--- ACTIVITY ---
Quote the entries below from the line with "The height and" through the line with "Select the 'kids long sleeved top' value", both ends included, and only those lines.

====== MATERIAL PROVIDED ======

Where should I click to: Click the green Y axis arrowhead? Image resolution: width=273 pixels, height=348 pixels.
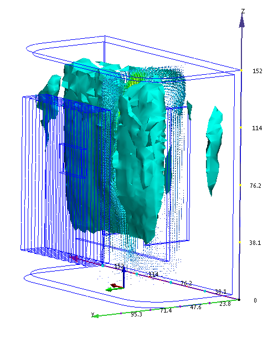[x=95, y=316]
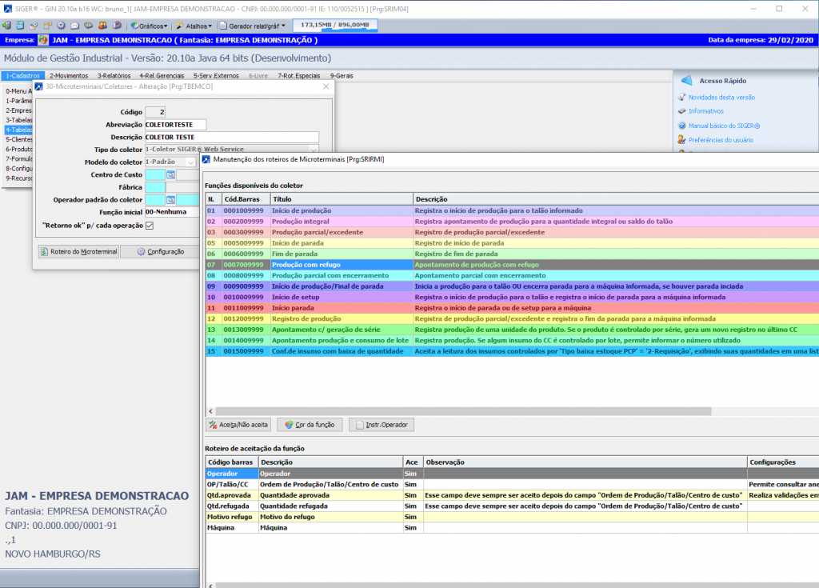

======
====== MATERIAL PROVIDED ======

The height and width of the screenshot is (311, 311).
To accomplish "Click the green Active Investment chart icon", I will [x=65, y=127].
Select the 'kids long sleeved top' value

======

--- REPLY TO THE TASK ---
The height and width of the screenshot is (311, 311).
To accomplish "Click the green Active Investment chart icon", I will [x=65, y=127].
Select the 'kids long sleeved top' value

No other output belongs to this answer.